Fragmento seleccionado -
>>

17° Domingo después de Pentecostés 2021

Cómo sé si amo a Dios.

(Domingo 19 de septiembre de 2021) P. Pío Vázquez.

(Introducción)

“Amarás al Señor tu Dios con todo tu corazón, y con toda tu alma, y con todo tu entendimiento. Éste es el mayor y primer mandamiento. El segundo es semejante a éste: Amarás a tu prójimo como a ti mismo. De estos dos mandamientos penden toda la ley y los profetas”.

Con estas palabras, queridos fieles, respondió Dios Nuestro Señor Jesucristo la pregunta del doctor de la ley que leemos en el Evangelio de hoy1, sobre cuál era el mandamiento más grande de la ley, enseñándonos que todo se resume en la Caridad, en el amor a Dios y en su correlativo amor al prójimo, pues el verdadero amor al prójimo ha de ser una especie de derivación del amor de Dios: porque amo a Dios verdaderamente sobre todas las cosas, amo a mi prójimo.
Por eso, vemos en los santos, que ardían y se consumían en el amor divino, tan grandes ejemplos de caridad y amor hacia el prójimo; como, por ejemplo, un San Pedro Claver, Patrono de Colombia, cuya Fiesta fue hace poco, que tuvo una caridad verdaderamente heroica respecto a las personas esclavas de raza negra; admirable todo lo que hizo por ellos, los grandes sacrificios para poder ayudarlos y atenderlos de tantas y varias maneras, proveyendo no sólo a su auxilio espiritual sino también a su ayuda corporal y material.

<<

Instrucción dada - Escribe la continuación del sermón sobre el amor a Dios, empezando justo después de su última oración.

Material proporcionado -
>>

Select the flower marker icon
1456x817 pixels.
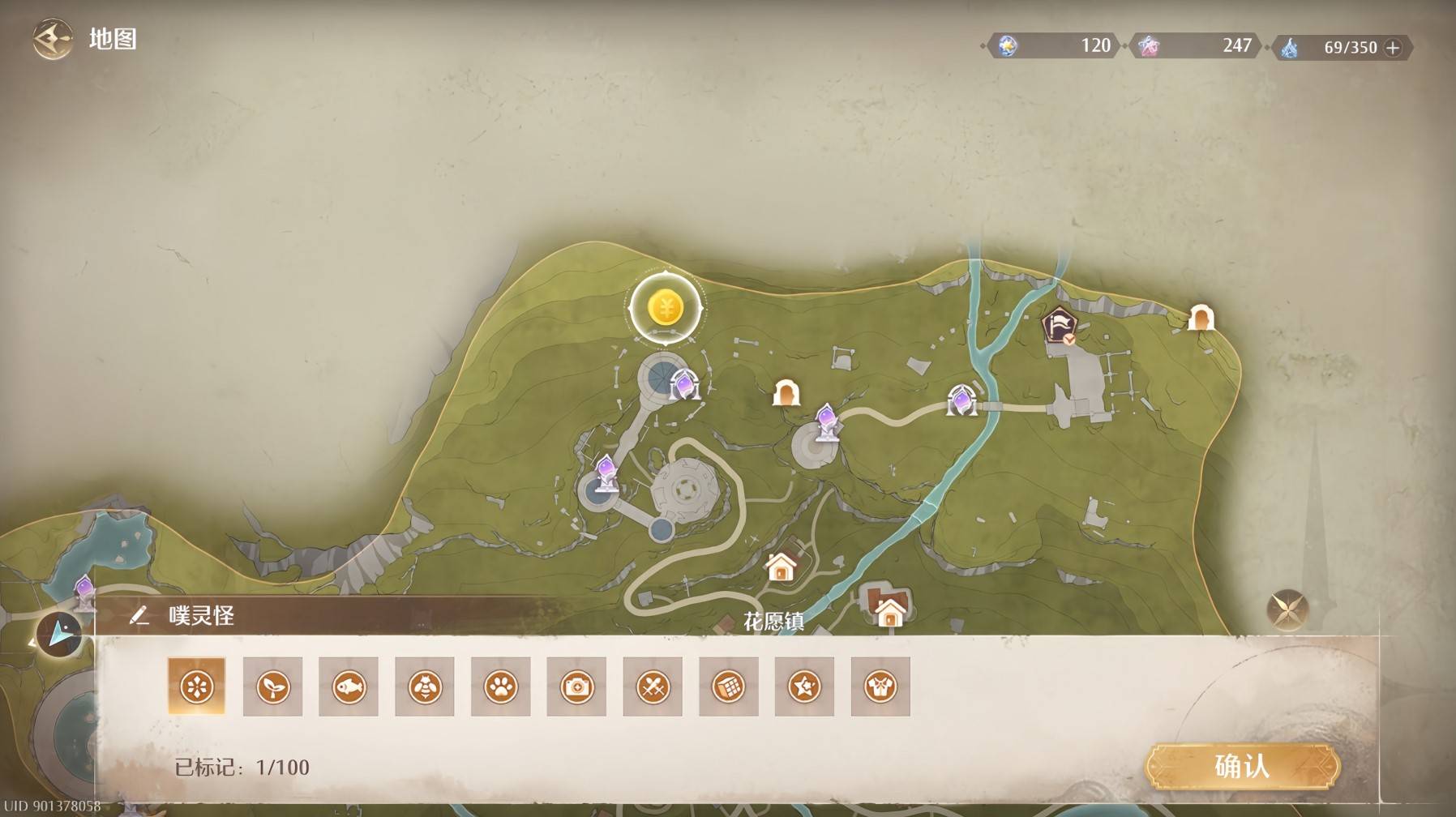click(196, 687)
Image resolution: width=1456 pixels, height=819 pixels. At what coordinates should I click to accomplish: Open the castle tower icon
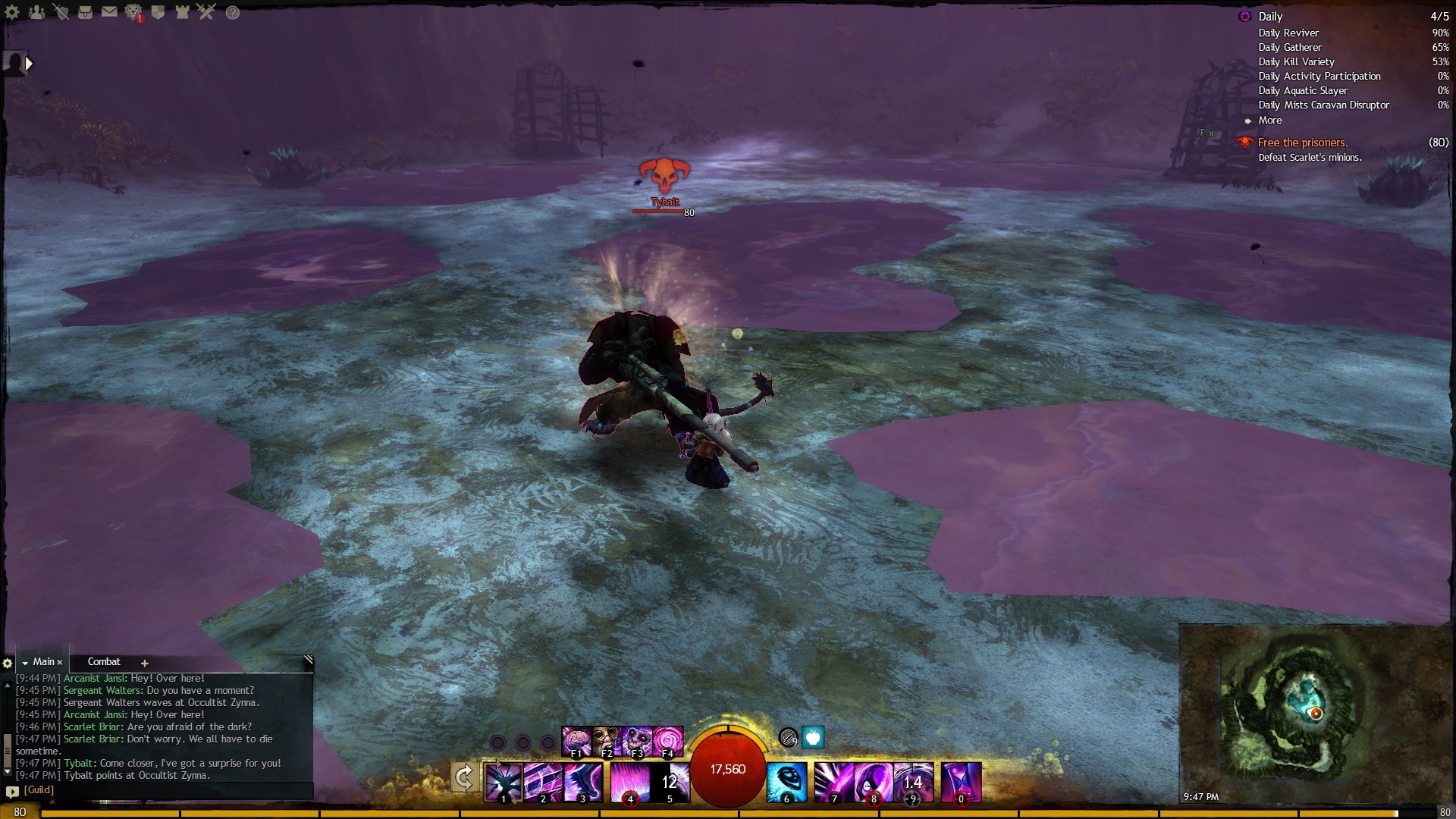tap(182, 12)
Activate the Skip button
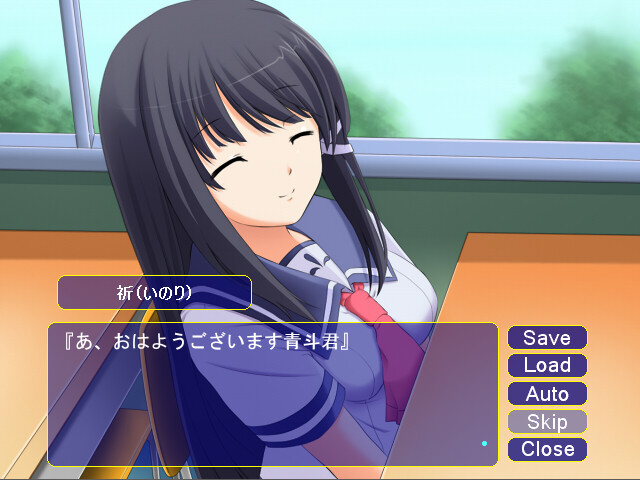Viewport: 640px width, 480px height. point(547,422)
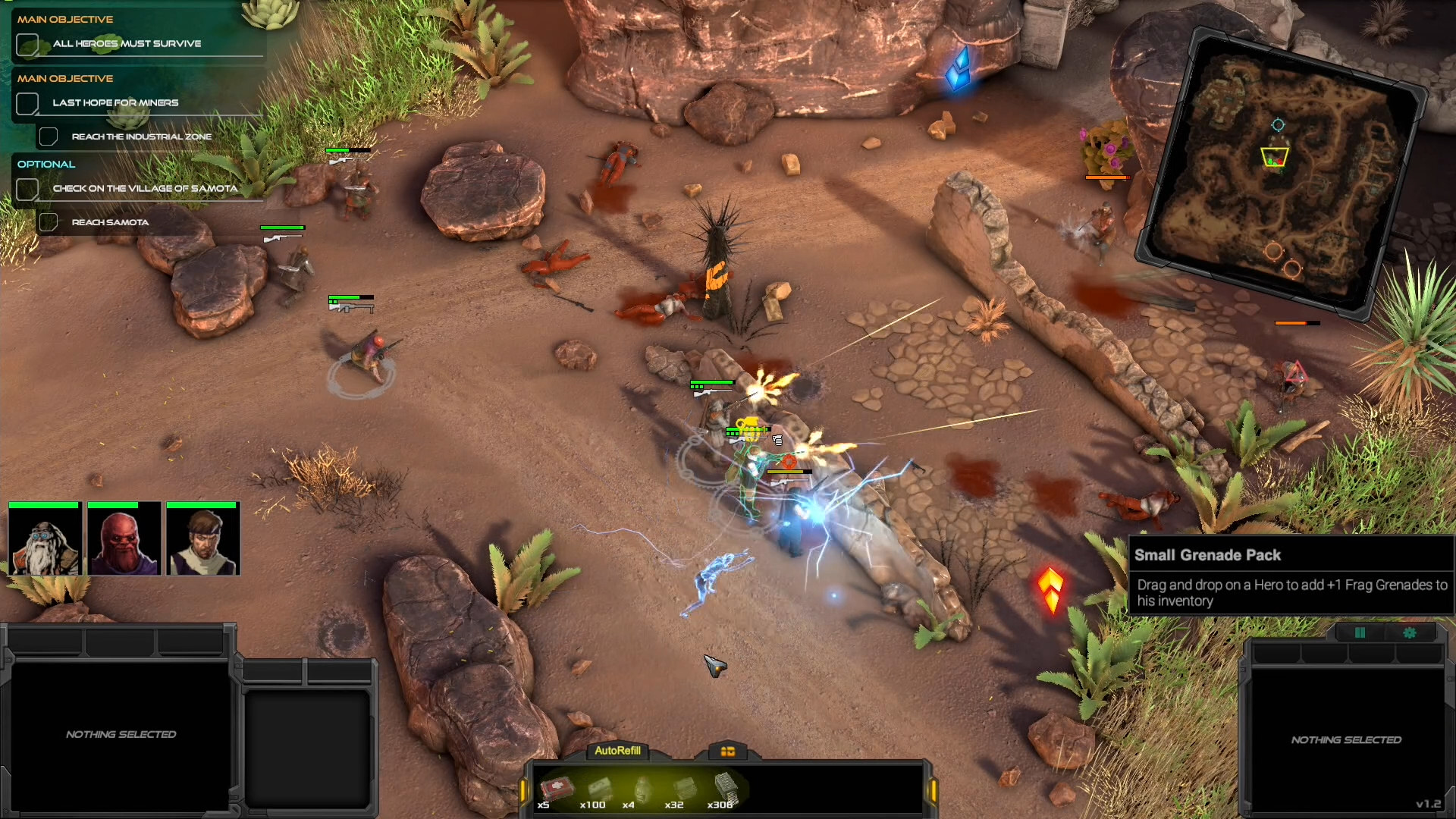The width and height of the screenshot is (1456, 819).
Task: Check the Reach Samota objective box
Action: click(49, 221)
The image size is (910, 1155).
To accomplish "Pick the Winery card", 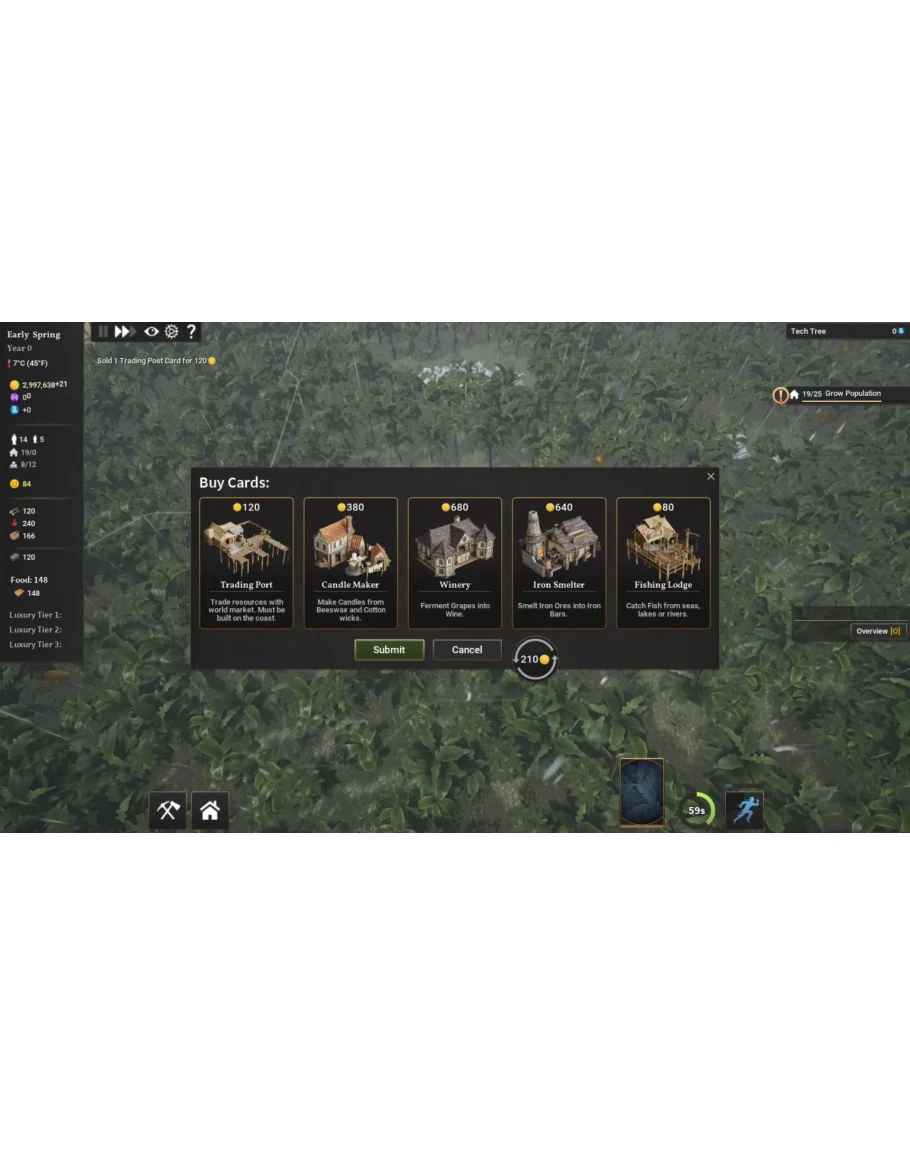I will coord(454,562).
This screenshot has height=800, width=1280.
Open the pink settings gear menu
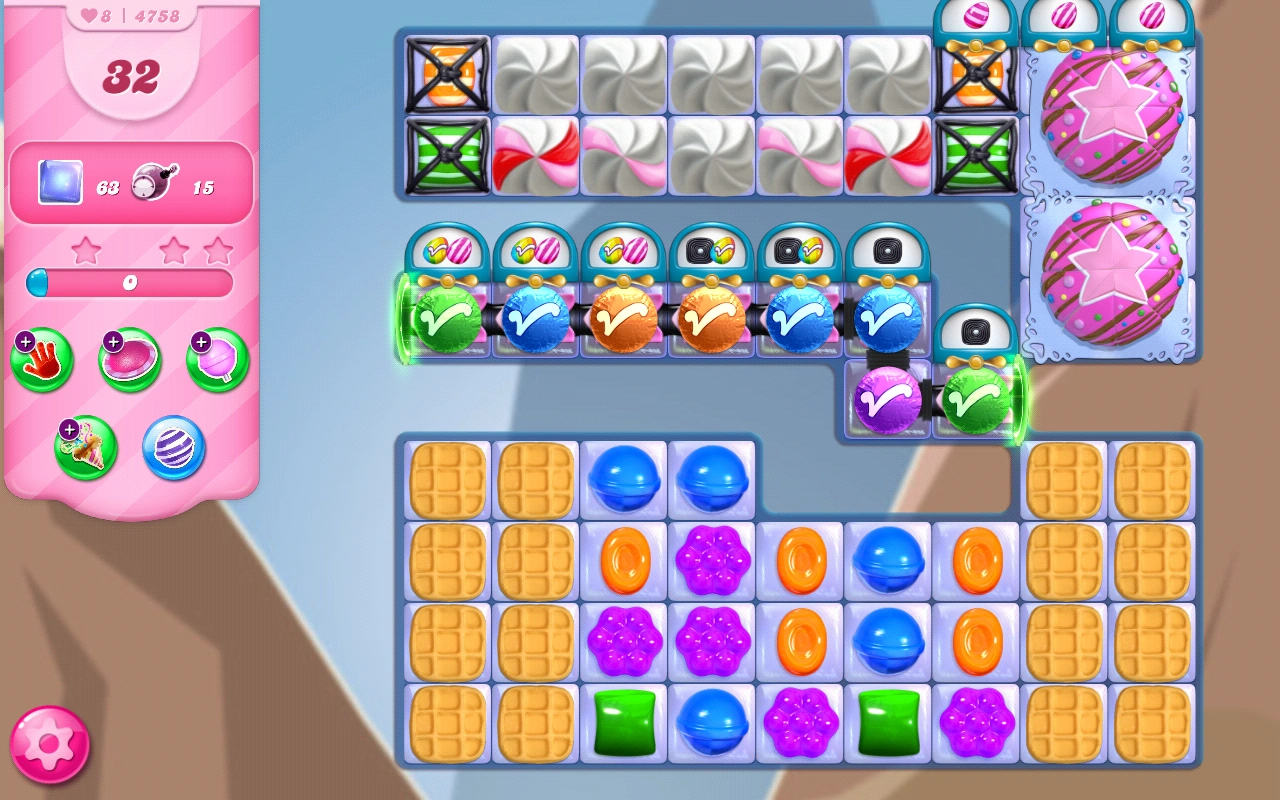[x=47, y=743]
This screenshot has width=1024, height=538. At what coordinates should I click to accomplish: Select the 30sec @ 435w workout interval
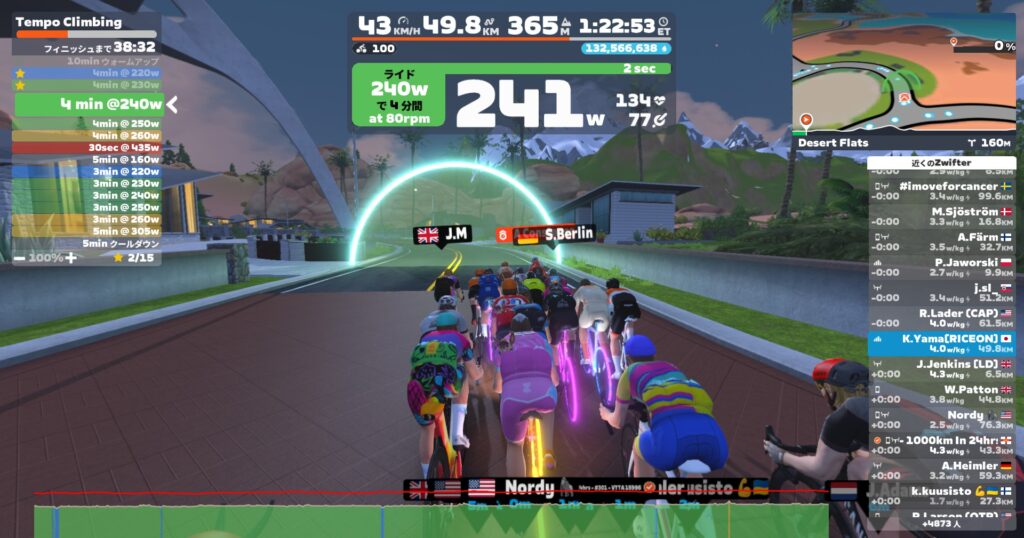tap(87, 147)
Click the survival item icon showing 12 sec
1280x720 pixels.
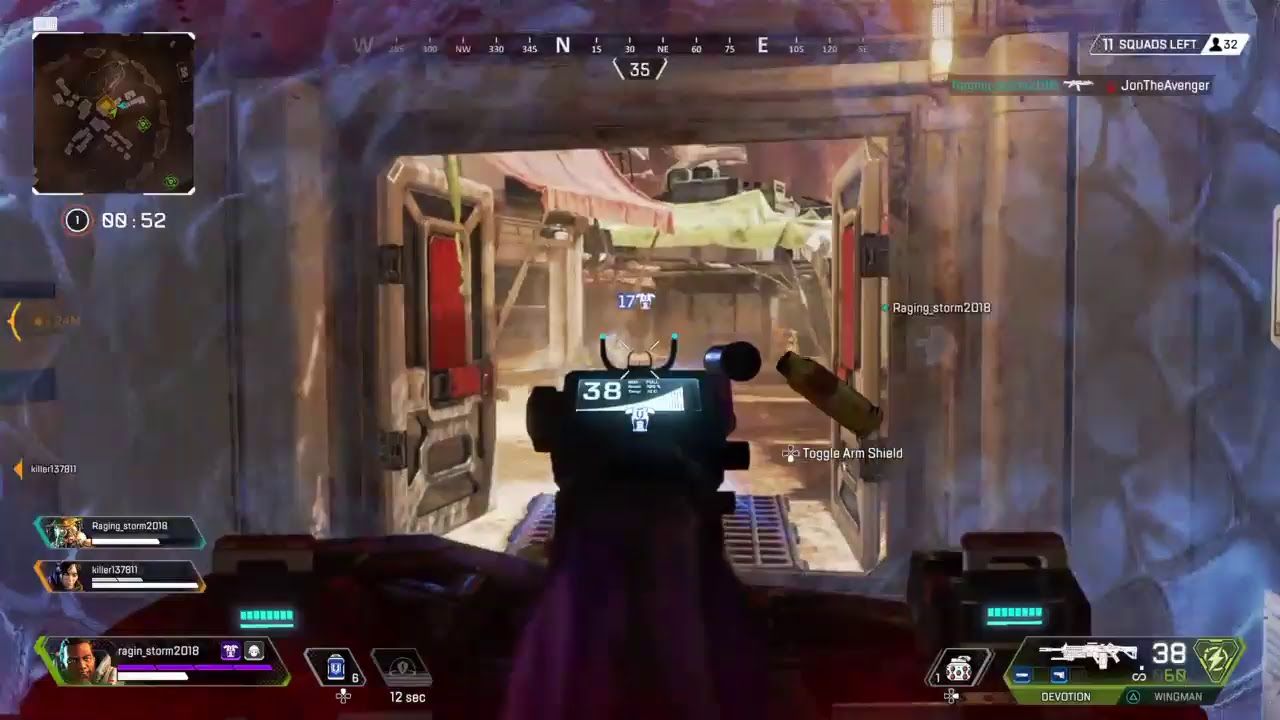[405, 666]
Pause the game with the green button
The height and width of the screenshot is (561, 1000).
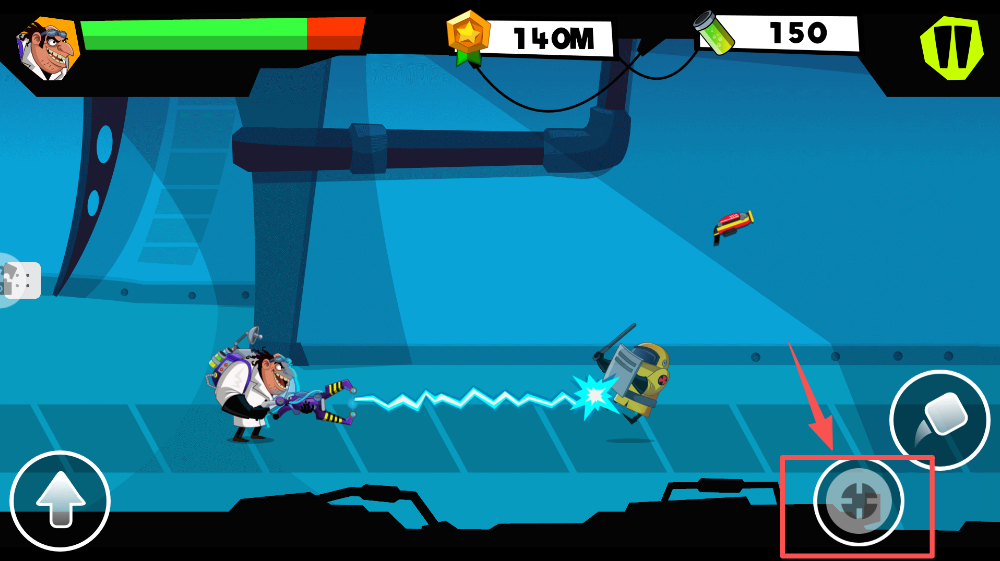(951, 47)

<<

Problema resuelto -
Y así, el verdadero amor al prójimo nace del amor a Dios. Debemos amar a nuestro prójimo porque vemos en él a alguien hecho a imagen y semejanza del Altísimo, redimido por la sangre de Cristo y, por tanto, llamado a gozar, como nosotros, de la Gloria celestial, por medio del arrepentimiento y perdón de los pecados. Y esto es muy importante tenerlo en cuenta, para que no caigamos en una pura filantropía, esto es, hacer bien al hombre por el hombre; no, sino que, para que sea verdadera Caridad sobrenatural, tiene que ser por Dios: tengo que amar a mi prójimo en Dios, por Dios y para Dios.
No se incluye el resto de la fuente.